# Your assignment
Count every line in the entries that follow where the word "agent" appears, then state only the total.

Records provided START

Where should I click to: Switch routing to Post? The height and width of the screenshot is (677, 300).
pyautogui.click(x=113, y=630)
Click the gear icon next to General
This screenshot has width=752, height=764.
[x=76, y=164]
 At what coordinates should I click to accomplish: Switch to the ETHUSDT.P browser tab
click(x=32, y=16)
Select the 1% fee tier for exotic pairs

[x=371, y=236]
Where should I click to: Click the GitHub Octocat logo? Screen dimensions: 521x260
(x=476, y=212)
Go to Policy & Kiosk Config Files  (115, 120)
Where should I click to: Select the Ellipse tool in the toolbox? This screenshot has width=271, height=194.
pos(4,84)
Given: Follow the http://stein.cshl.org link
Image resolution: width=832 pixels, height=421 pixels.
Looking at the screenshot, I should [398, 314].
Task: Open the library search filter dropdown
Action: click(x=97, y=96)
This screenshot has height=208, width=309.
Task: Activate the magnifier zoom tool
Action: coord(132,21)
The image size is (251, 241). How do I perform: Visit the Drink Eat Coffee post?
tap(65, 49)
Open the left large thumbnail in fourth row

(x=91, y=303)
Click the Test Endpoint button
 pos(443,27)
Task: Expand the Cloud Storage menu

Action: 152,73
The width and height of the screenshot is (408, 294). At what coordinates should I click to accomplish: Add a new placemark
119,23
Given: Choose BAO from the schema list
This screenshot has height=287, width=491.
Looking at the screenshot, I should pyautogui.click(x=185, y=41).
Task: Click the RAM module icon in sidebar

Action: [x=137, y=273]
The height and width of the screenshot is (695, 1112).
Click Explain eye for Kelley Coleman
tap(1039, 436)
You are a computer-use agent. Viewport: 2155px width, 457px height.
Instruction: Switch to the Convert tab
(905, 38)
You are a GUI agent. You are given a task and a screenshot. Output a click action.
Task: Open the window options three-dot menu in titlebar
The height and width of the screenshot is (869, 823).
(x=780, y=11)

Records provided END

# Solution to this task
2